In September Babbitt blew through Boulder, where he accused global-warming naysayers of "a campaign of misinformation and deceit...The issue is the largest, most pervasive and ominous environmental threat that we have ever confronted. It will be the dominant issue of your generation," he told several hundred CU students and faculty members.
This week Clinton is hosting another White House conference on global climate change. NCAR researcher Kevin Trenberth, who helped write the 1995 IPCC report, was one of the scientists invited to attend.
Trenberth, who was raised in New Zealand, confesses to "not having been much of a weather buff" as a boy. But after graduating college without a clear career, he went back to school and became a weather forecaster. "As such I got a lot of experience watching the weather go by, and after a time, I began to see patterns in the weather."

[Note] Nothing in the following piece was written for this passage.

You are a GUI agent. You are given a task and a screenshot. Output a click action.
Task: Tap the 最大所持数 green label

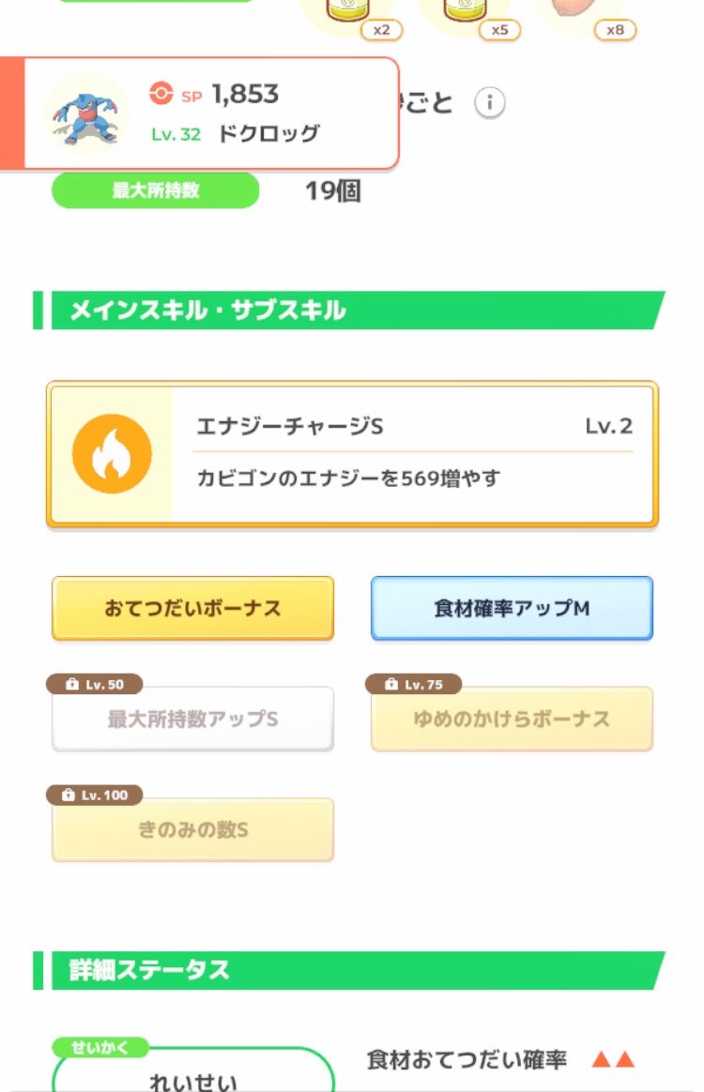pos(155,191)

Those patterns are what constitute climate, and Trenberth's fascination with them led to him earning a Ph.D. from the Massachusetts Institute of Technology in atmospheric sciences; he arrived at NCAR in 1984 as an authority on El Nino. Four years later, following the tremendous heat waves and drought of 1988, the global-warming scenario really caught fire.

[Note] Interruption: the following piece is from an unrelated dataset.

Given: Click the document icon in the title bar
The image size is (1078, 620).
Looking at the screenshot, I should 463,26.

At the time, Trenberth was skeptical. What others were attributing to global warming, he blamed on cool water temperatures, called La Nina, in the tropical Pacific. But as he became more involved in global-warming research, he began to see the ramifications of man's production of greenhouse gases. Despite the uncertainties, he says, science as a whole points to a manmade warming trend. However, Trenberth doesn't foresee the total disaster that his friend Schneider does.
Man's affect on global warming, Trenberth suggests, will be to push weather to more extremes--extremes in all types of conditions, not just heat. The floods will be bigger floods. The droughts will last longer.
"With more evaporation, there's more water in the atmosphere, some of which will manifest itself as rain or snow," says Trenberth. While the snowfall that caused the Dakota floods last spring was not proof of global warming, he adds, "global warming could have been the straw that broke the camel's back and made it more extreme."
Citing NOAA's report that extreme precipitation events have increased, Trenberth says it's more important to learn how to deal with these events than to argue as to whether they will occur. "It may be that what were once hundred-year floods now occur every fifty or sixty years," he explains. "So we might want to examine how and when we build dikes and dams. We might want to look at the development of coastal areas."
And we should start looking right now, Trenberth cautions. The global-warming naysayers tend to be scientists who look at the little picture rather than the big one, he says, pulling out graphs that show how variable temperatures are on a daily, or monthly, or yearly basis. Those scientists are looking at the extremes of these recordings and dismissing the tiny, but steady, average increase over the past 100 years.
"What concerns me is the rate of change," Trenberth says. "Given time to adapt, we can develop technologies and mitigate any problems. My contention is that we ought to be trying to slow global warming down and give ourselves time to adjust to it."
But the proposed Kyoto treaty is flawed, he says. One problem is that developing countries won't have to agree to emissions cutbacks. While those countries argue that, per capita, American citizens use far more energy than their Asian counterparts, no one talks about the fact that there are far more Asians (or that China is one of the worst polluters, since it relies on dirty soft coal). "Population control and what it means to this whole equation has been swept under the rug," Trenberth says. "It's far too politically sensitive. But the problem will remain until it's addressed."